Pardon, I didn’t read the OP’s post carefully enough. I may have missed the second to last paragraph. Although I still agree with my previous statement about prestige, I don’t support you opting out on a son/daughter. If you want your child to go to a good school and be successful like most parents wish, it will require effort from both sides. Do not cop-out. I concur with spayurpets on everything he’s written in the previous post. This is coming from me, whose parents still don’t know or care about the colleges their only child applied to, let alone their names.
“I’m not going to be That Parent; that I’d rather she has a great time learning and growing in high school.”
She’s going to have a great time working hard for her aspirations (be it academics and/or sports/music) while also expanding her horizons. I’d give anything to go back in time and have a personal counselor advise me as a naïve freshman.
Continue teaching them discipline, work ethic, responsibility and reasoning, don’t give up just yet despite whatever perception you have of your kids.
@Alpha101, @spayurpets and @Hamlin seem to be saying that yes, we SHOULD be tiger moms. Don’t give up, don’t opt out, students CAN do better.

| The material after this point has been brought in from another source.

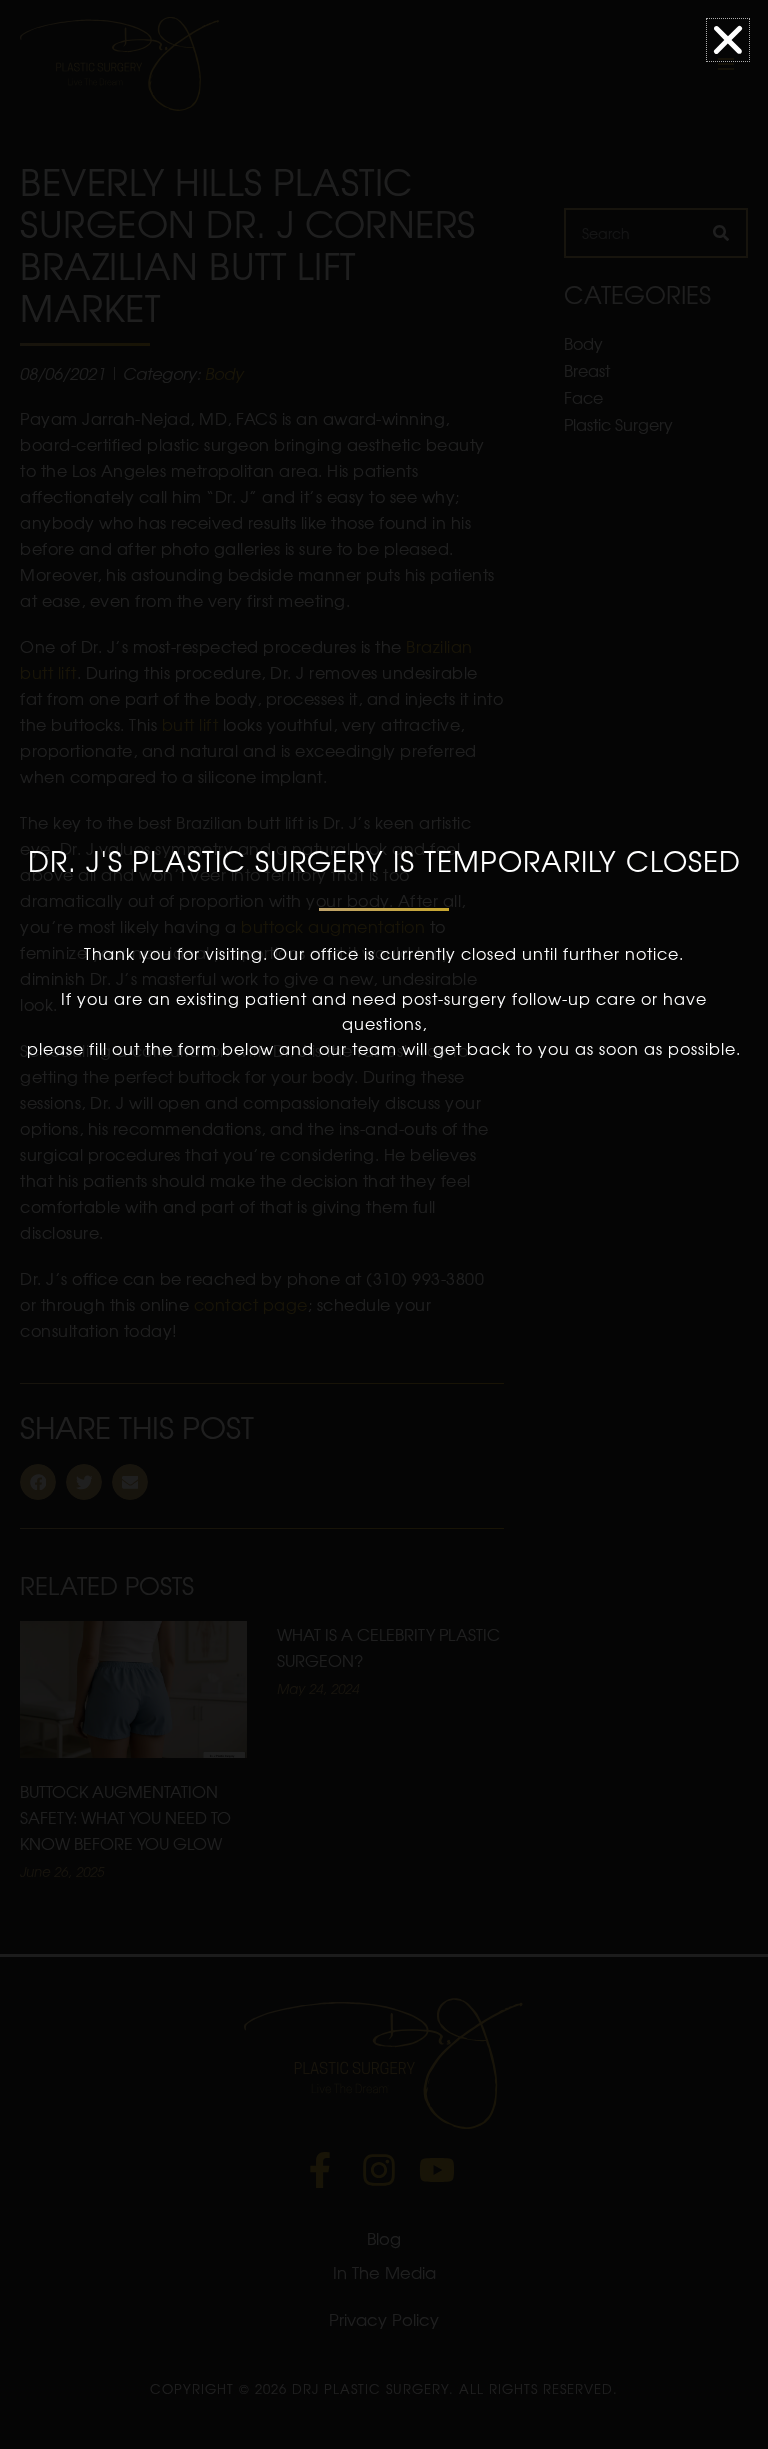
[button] (728, 40)
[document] (384, 1224)
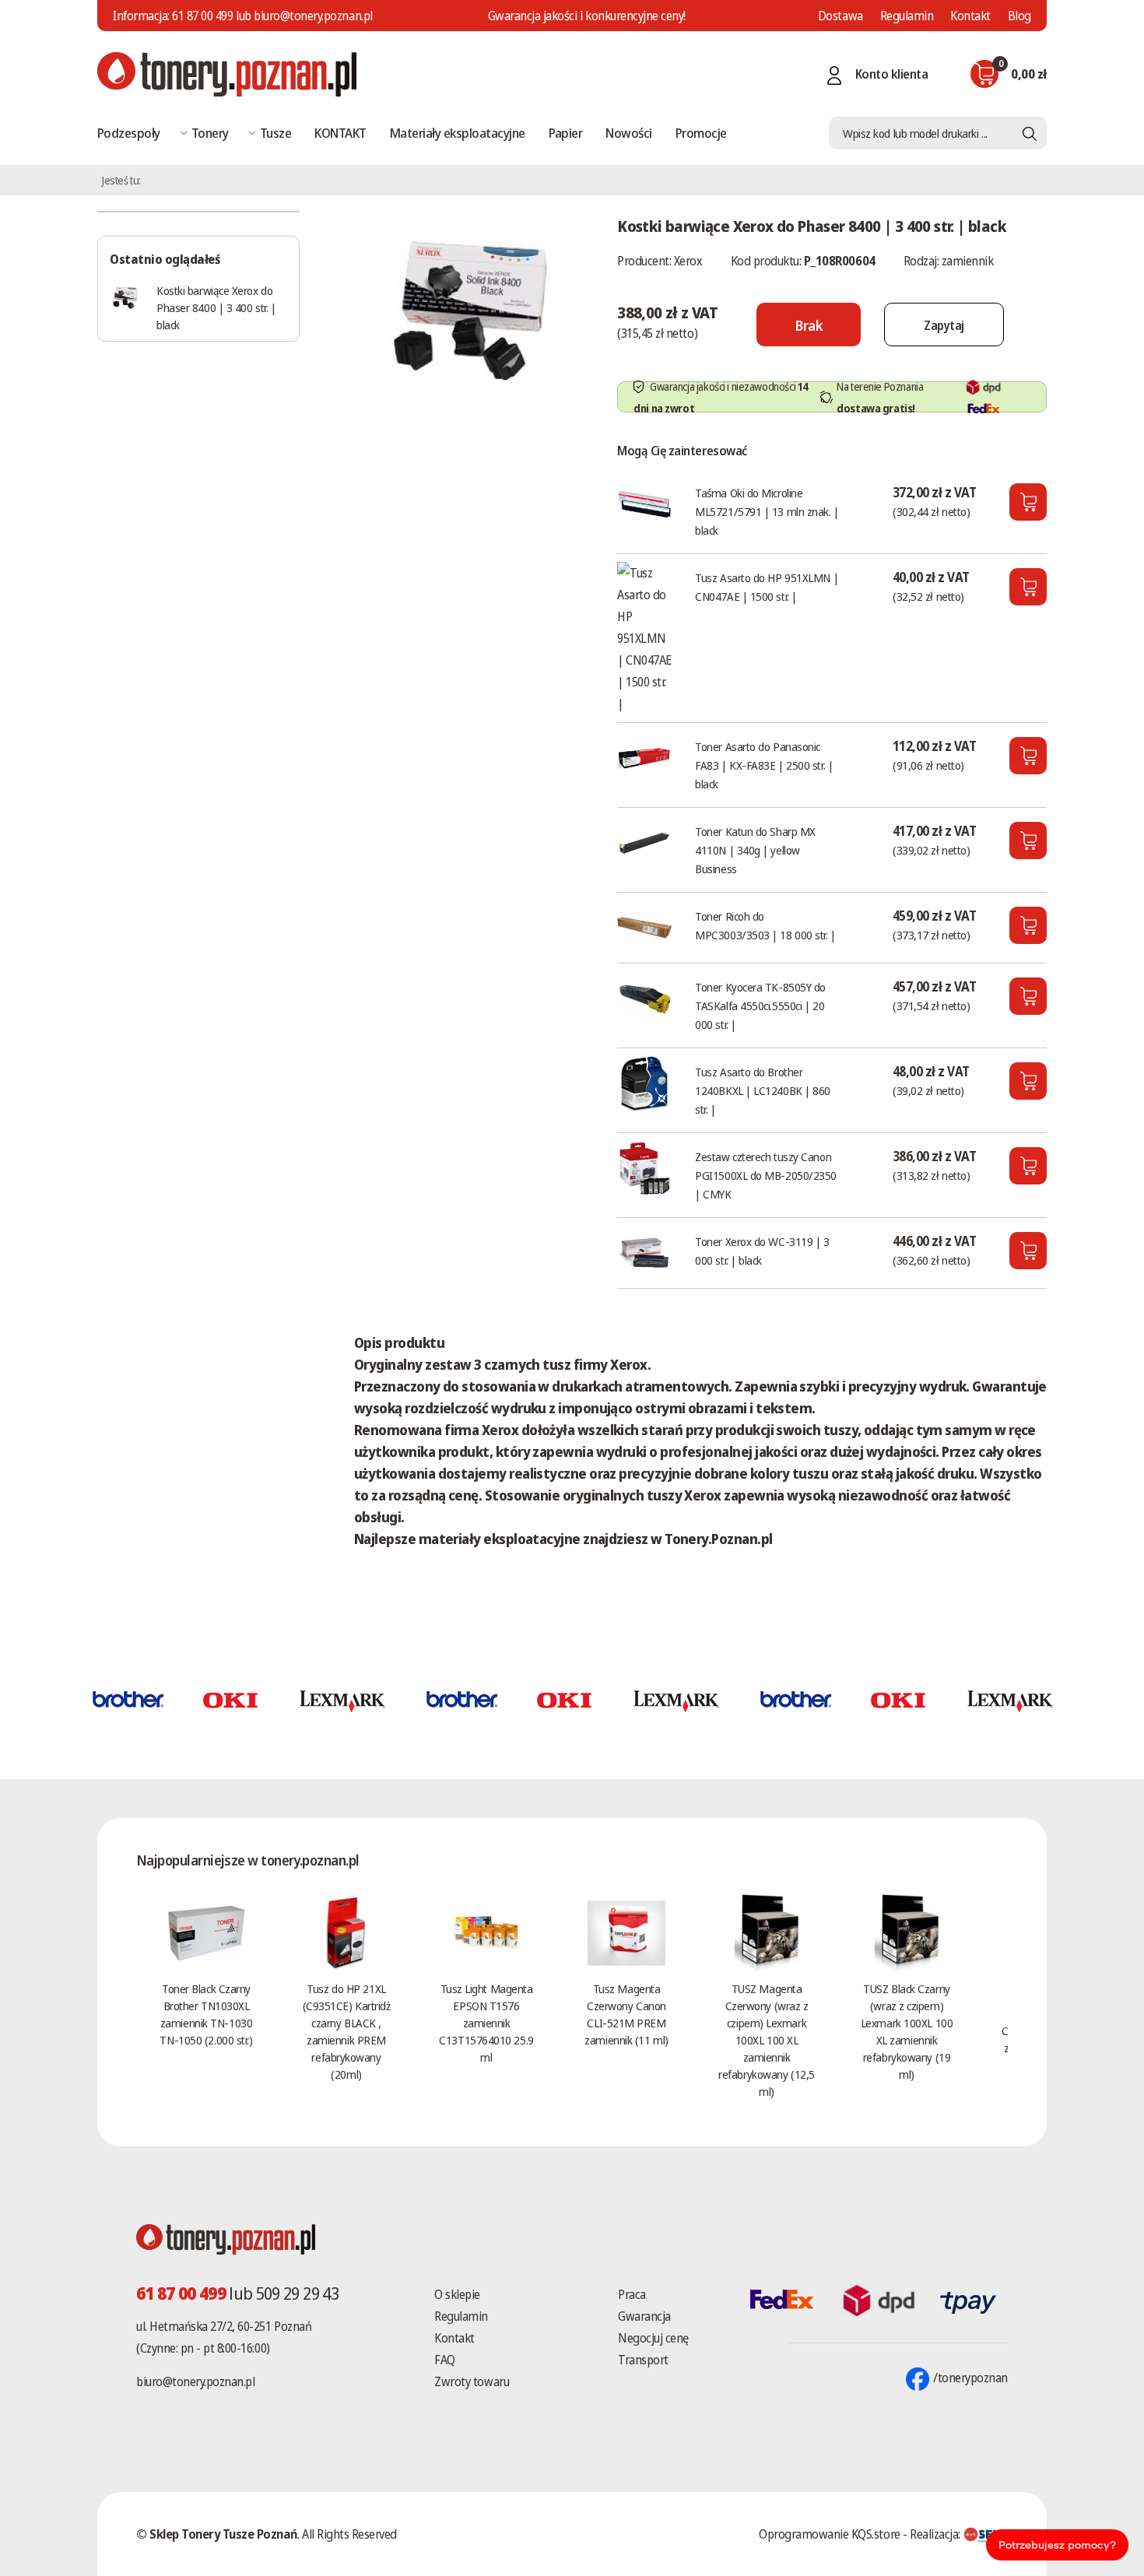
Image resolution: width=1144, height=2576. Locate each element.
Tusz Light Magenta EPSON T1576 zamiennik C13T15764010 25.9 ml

The thing is, maybe the OP shouldn’t be the one pushing her kids, because she doesn’t feel that she wants to be that kind of parent. If the OPs kids come to CC looking for advice, and her kids are the ones who don’t want to give up, who don’t want to opt out, who want to do better, that would be different. You are all giving your message to the wrong person. She doesn’t want to be that person, and so she shouldn’t.
I will confess that I was a tiger mom, for several years. From grades 3-10, I pushed my shy, quiet, intelligent kid. I wanted her to be the best she could be. I made her do all kinds of things that she didn’t like. I forced her to play violin for eight years, do volunteer work, join clubs, take the hardest classes, and arrange outings with friends. Then, I stopped, halfway through her sophomore year. I think I started feeling that it was wrong of me to keep making her do stuff she didn’t want to do, all the time. But maybe something else was happening, and I am only just thinking about it now. Because even though I stopped pushing, she carried on doing all that stuff I had made her do before. So maybe she realized that she didn’t actually mind all the things I made her do. I do know that she continued on with the hardest classes, even now as a senior, because she dislikes being in regular classes.
All parents do what they think is best for their kids at the time. I now regret having been so hard on her, but I can’t go back. I also see tangible results, because colleges have offered her big merit aid, and I truly feel that if she hadn’t worked as hard as she did, that would not have happened. She couldn’t have dreamed of applying to some of the colleges she has without the foundations in place, even though I am doubtful that she will be accpeted to some of her top choices. For a while though, I was THAT parent, and that is how things worked for us. It is also okay to not be that parent, and to choose to just let whatever happens, happen.